Insert values from a cycle into a dataset

Daniela Rodrigues

Join Date: Jan 2021

Posts: 30
#1

Insert values from a cycle into a dataset

21 Oct 2022, 13:08

Hello,

I am trying to run the following cycle in Stata:

levels clinic_code, local(clinic_code_levels)
foreach p of local clinic_code_levels {
levels month, local(month_levels)
foreach m of local month_levels {
conindex nr_events if clinic==`"p'"' & month==`m', rankvar(person_age) true zero generalized
noi disp "`p' `m': " ("r(CI)-1.96*r(CIse) ", " r(CI)+1.96*r(CIse) ")"
}
}

Right now I am able to see all the output in the main window, but I will end up with too many lines with the different clinics and months, almost close to 30k.
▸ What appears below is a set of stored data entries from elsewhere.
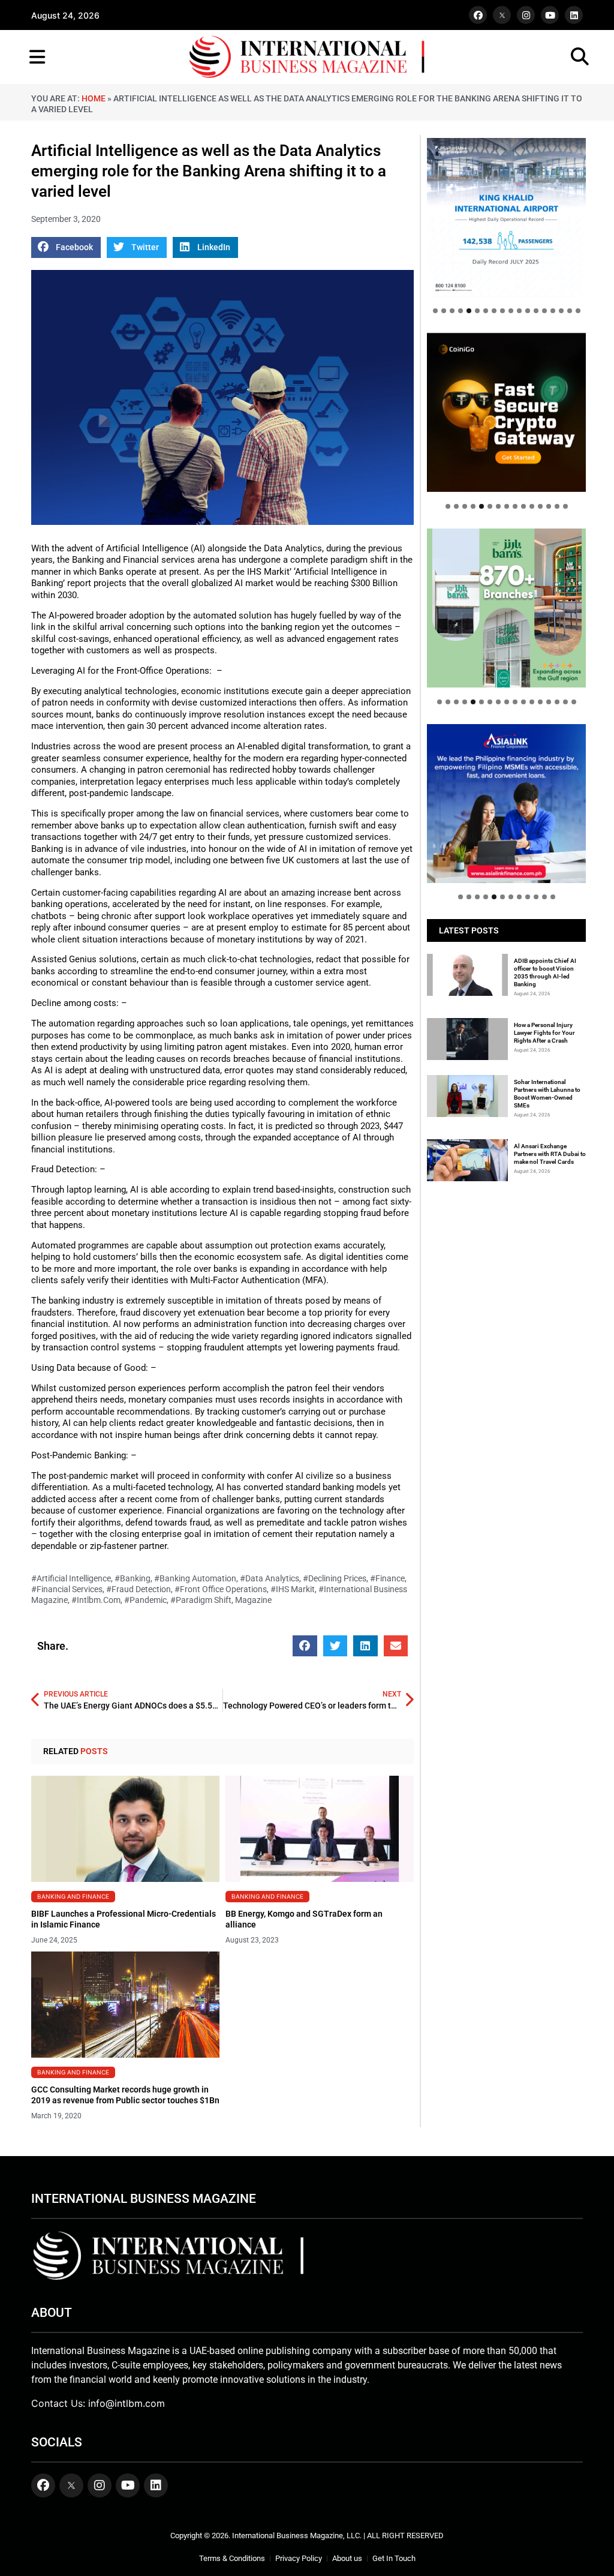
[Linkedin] (574, 15)
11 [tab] (519, 310)
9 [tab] (502, 310)
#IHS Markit (292, 1589)
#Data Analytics (269, 1578)
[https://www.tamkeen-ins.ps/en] (506, 412)
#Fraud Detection (138, 1589)
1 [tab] (435, 310)
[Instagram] (526, 15)
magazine (253, 1600)
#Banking (133, 1578)
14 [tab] (544, 310)
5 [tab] (468, 310)
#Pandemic (145, 1600)
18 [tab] (578, 310)
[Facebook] (478, 15)
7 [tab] (485, 310)
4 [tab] (460, 310)
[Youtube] (550, 15)
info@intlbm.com (126, 2403)
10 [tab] (510, 310)
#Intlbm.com (96, 1600)
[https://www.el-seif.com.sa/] (506, 608)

Does anyone know if it is possible to automatically insert those values into a new dataset like this:
Clinic `p' Month `m' concentration index
r(CI) 95% confidence interval (lower)
r(CI)-1.96*r(CIse) 95% confidence interval (upper)
r(CI)+1.96*r(CIse)

Many thanks for your help.
Tags: None

Ken Chui

Join Date: Aug 2014
Posts: 1063

21 Oct 2022, 19:00

Try statsby, here is an example:

Code:

sysuse nlsw88, clear

* Start with the simplest command without if:
conindex wage, truezero
* Check what are returned
return list

* Set up the statsby command.
* Married and Collgrad can be replaced by clinic and month
statsby conint = r(CI) conse = r(CIse), by(married collgrad) clear: conindex wage, truezero

* Check data
list

Result

Code:

     +--------------------------------------------------+
     | married           collgrad     conint      conse |
     |--------------------------------------------------|
  1. |  Single   Not college grad   .3403089   .0132737 |
  2. |  Single       College grad   .3000356   .0132422 |
  3. | Married   Not college grad   .3052576   .0087177 |
  4. | Married       College grad   .2890811   .0097662 |
     +--------------------------------------------------+

Then, using generate command, compute the lower and upper bounds after the 30k-line data is finished.

Comment

Daniela Rodrigues

Join Date: Jan 2021

Posts: 30
#3

22 Oct 2022, 12:37

It works perfectly, thanks very much Ken Chui

Last edited by Daniela Rodrigues; 22 Oct 2022, 12:40.
Comment
Daniela Rodrigues

Join Date: Jan 2021

Posts: 30
#4

26 Oct 2022, 10:05

Ken Chui,

Can I ask one last question about this please? I managed to run the code for 6 groups of clinics and months in seconds, but now when I run the code for the whole dataset, it is taking so long. Do you know what it means the +1+2+3+4+5 ..................... 50 .... that appear in the Stata window while running the statsby command? Would this mean that only 50 groups out of 30k were processed in half day?

Many thanks.
Comment
Ken Chui

Join Date: Aug 2014

Posts: 1063
#5

26 Oct 2022, 11:08

Originally posted by Daniela Rodrigues View Post

Ken Chui,

Can I ask one last question about this please? I managed to run the code for 6 groups of clinics and months in seconds, but now when I run the code for the whole dataset, it is taking so long. Do you know what it means the +1+2+3+4+5 ..................... 50 .... that appear in the Stata window while running the statsby command? Would this mean that only 50 groups out of 30k were processed in half day?

Many thanks.

I believe so. I am not very knowledgeable with CPU time management. It may be worthy to make a new post about this and see if anyone can help you with that.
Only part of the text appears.